Art. 1. Toute espèce a droit à la vie, à la mort, à l’amour, à l’humour

Par Clémentine Glardon

Une critique sur le spectacle :

G5 / texte et mise en scène Rocio Berenguer / La Grange de Dorigny / du 24 au 27 mars 2022 / Plus d’infos.

© Rocio Berenguer

Avec des interprètes surprenants, G5 est à la fois un spectacle original, drôle et touchant. Il relève nombre de paradoxes, notamment en ce qui concerne notre rapport à la nature. Cela permet une réelle interrogation sur notre considération des autres et une ouverture au dialogue.

Le G5 est une réunion des cinq membres présentés comme règnes : minéral, machine, humain, végétal et animal. Il fait directement référence aux sommets du G8 ou du G20, qui rassemblent des puissances économiques. Mais ici, il est question de légiférer sur les rapports entre chaque espèce en encourageant le dialogue.

La scène est pratiquement vide, à l’exception d’une tribune à jardin, d’un écran au-dessus de la scène et d’un caillou dans le lointain. On associe rapidement les deux premiers éléments à une conférence. En revanche, la pierre est un peu plus surprenante. En fait, il ne s’agit pas d’un élément de décor, mais d’un personnage. Cette pierre représente le règne minéral et interagit avec les représentants des autres règnes : le robot ‘regarde’ ou filme le caillou, l’humaine parle à ce dernier. Par ailleurs, cette dernière se querelle avec le représentant du monde animal, qui lui en veut pour ses mauvais traitements. Les cinq règnes se côtoient donc tout au long du spectacle.

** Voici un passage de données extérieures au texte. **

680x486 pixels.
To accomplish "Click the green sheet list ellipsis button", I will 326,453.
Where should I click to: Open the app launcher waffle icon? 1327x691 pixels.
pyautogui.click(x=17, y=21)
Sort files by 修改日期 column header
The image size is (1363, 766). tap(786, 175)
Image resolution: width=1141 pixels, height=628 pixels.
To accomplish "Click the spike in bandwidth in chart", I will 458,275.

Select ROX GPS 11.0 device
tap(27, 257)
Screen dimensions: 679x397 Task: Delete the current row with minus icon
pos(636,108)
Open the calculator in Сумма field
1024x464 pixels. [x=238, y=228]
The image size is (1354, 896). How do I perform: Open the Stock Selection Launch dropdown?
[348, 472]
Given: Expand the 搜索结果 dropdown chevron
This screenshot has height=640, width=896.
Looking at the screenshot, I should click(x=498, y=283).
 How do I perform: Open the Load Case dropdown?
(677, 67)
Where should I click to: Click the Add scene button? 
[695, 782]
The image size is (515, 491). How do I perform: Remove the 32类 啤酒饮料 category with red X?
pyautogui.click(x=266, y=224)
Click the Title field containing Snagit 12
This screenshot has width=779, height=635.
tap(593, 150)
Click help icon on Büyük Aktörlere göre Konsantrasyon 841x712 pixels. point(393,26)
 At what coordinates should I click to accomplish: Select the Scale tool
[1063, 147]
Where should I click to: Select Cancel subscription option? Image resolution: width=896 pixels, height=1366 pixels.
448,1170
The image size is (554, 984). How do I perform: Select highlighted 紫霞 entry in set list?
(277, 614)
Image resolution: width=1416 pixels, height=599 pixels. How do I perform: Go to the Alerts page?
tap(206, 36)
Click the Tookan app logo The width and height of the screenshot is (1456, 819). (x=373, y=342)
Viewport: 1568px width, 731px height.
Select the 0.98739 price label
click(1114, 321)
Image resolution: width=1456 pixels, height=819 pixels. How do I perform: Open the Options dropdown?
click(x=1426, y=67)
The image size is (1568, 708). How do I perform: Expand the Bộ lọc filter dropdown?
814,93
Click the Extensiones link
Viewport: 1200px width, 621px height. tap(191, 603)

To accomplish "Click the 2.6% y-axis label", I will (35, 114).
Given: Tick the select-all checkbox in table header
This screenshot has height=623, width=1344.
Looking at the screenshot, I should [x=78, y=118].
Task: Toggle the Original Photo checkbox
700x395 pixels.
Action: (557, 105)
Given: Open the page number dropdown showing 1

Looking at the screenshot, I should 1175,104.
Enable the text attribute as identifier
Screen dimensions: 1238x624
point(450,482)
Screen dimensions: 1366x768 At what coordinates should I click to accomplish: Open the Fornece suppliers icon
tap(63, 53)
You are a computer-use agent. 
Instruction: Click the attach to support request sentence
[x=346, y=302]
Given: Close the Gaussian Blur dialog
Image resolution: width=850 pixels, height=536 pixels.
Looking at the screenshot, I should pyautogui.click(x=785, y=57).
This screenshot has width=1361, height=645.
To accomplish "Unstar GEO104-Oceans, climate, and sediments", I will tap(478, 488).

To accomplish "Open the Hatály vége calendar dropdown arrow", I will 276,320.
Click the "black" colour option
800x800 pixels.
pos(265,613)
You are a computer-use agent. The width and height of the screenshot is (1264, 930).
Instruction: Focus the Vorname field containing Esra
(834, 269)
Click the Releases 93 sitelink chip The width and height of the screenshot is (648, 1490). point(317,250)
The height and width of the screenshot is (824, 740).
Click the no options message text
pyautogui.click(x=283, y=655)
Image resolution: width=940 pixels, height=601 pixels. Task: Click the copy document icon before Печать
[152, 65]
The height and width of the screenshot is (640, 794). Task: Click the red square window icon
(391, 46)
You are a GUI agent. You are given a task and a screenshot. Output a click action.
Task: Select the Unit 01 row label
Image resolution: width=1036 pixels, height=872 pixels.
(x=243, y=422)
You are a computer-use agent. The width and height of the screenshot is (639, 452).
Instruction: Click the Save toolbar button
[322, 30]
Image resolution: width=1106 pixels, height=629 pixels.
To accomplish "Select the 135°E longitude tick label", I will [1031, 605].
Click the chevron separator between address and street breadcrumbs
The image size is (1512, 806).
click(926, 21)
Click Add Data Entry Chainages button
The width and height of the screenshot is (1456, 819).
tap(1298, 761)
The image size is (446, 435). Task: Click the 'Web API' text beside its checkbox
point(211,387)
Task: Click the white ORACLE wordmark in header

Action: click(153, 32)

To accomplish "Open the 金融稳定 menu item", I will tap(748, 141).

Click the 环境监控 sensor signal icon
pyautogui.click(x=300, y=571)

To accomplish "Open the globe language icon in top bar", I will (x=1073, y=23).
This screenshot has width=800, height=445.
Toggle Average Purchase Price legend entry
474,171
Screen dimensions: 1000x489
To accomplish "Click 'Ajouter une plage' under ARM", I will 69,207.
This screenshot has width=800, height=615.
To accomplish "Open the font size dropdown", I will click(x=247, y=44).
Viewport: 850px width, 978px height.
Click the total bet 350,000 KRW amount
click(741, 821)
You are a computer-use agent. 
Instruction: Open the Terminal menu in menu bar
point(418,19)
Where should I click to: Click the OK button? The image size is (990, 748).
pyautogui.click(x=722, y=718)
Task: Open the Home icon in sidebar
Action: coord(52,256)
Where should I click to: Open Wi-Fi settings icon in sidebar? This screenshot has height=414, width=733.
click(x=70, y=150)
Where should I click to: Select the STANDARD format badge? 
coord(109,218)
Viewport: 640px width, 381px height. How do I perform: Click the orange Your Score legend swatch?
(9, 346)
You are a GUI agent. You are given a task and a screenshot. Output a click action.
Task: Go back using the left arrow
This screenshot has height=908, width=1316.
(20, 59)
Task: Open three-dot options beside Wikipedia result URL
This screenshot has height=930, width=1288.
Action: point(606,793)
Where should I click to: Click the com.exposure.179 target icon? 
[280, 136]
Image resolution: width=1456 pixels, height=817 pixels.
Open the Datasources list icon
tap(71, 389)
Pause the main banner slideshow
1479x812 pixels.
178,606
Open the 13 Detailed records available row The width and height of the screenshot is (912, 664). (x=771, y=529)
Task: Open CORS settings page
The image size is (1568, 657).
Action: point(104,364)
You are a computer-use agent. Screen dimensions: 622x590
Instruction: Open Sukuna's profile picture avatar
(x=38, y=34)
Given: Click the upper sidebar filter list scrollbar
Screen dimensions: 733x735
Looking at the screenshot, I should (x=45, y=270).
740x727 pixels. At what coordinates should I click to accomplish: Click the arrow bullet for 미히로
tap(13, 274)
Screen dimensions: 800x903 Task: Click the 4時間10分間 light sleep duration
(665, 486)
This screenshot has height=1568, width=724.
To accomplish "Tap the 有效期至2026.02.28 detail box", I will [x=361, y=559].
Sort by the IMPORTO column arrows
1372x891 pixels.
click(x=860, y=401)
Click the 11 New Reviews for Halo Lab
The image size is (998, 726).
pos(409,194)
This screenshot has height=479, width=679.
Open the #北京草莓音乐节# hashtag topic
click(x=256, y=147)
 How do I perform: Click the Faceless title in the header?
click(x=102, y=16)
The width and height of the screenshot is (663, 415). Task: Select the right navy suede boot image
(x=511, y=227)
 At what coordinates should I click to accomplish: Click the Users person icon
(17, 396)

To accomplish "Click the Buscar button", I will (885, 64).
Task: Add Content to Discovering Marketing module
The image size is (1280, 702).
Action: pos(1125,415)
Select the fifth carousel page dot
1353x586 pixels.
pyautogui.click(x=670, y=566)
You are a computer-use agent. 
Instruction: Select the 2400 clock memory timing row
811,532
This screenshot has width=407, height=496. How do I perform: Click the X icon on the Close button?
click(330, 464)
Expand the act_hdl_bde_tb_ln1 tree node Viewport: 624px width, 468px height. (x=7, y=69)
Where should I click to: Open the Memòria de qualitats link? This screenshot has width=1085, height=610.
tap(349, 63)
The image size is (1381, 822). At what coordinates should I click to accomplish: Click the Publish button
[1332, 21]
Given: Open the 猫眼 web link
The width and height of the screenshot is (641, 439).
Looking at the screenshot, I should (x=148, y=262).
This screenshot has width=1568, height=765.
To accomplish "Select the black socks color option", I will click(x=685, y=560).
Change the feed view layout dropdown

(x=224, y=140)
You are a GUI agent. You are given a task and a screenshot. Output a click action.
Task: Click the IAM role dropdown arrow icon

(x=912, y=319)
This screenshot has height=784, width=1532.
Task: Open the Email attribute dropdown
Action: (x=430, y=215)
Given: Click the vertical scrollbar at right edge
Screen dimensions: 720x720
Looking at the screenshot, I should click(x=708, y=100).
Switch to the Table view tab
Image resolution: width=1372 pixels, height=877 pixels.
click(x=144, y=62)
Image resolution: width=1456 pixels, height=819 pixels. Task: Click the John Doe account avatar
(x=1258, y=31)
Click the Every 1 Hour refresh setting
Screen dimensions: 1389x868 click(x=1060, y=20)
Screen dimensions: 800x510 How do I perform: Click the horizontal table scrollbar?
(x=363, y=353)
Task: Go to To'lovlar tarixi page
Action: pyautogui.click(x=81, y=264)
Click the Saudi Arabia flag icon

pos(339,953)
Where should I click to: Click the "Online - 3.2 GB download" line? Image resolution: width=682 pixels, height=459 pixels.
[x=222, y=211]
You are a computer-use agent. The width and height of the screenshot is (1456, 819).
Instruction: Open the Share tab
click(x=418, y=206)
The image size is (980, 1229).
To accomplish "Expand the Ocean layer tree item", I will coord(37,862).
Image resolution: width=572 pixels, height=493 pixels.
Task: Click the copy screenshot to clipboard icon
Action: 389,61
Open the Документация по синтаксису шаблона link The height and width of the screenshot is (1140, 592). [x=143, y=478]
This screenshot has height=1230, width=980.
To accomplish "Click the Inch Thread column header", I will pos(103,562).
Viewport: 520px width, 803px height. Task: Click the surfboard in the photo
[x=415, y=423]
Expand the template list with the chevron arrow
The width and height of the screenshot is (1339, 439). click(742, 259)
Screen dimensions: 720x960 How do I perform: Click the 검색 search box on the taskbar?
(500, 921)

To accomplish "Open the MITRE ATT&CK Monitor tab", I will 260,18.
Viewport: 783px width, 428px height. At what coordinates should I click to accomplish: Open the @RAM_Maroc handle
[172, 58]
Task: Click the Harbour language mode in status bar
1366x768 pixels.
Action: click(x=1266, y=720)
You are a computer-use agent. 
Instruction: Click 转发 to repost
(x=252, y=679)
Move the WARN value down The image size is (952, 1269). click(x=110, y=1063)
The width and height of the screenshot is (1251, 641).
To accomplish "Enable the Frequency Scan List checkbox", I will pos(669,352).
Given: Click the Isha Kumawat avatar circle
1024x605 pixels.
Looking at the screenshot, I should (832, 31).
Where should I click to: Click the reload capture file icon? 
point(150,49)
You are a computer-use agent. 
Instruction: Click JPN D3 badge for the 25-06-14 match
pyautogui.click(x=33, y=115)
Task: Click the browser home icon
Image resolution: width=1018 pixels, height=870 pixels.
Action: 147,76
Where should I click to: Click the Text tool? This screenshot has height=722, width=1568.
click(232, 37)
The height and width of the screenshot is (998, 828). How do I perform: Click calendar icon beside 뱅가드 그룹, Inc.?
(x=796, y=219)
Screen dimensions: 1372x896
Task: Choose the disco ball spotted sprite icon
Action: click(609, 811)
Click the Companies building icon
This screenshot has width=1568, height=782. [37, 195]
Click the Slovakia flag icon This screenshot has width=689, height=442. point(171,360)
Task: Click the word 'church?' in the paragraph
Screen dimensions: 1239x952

La réunion se poursuit par la tentative de rédaction d’une déclaration des droits des êtres vivants, mais elle est interrompue par de petits chiens robotiques. Ils ont des yeux qui s’illuminent, font des jappements aigus et envahissent régulièrement l’espace. Il n’est pas question de classer et d’inclure ces peluches mécaniques. Elles ne font pas partie du G5 car considérées comme indésirables et transespèces (hybride entre l’animal et la machine), tout comme les bactéries, dont on nous explique qu’elles sont trop difficiles à catégoriser. Finalement, l’intervention d’un autre être transespèce (plante-humanoïde) remet une nouvelle fois en cause la classification établie.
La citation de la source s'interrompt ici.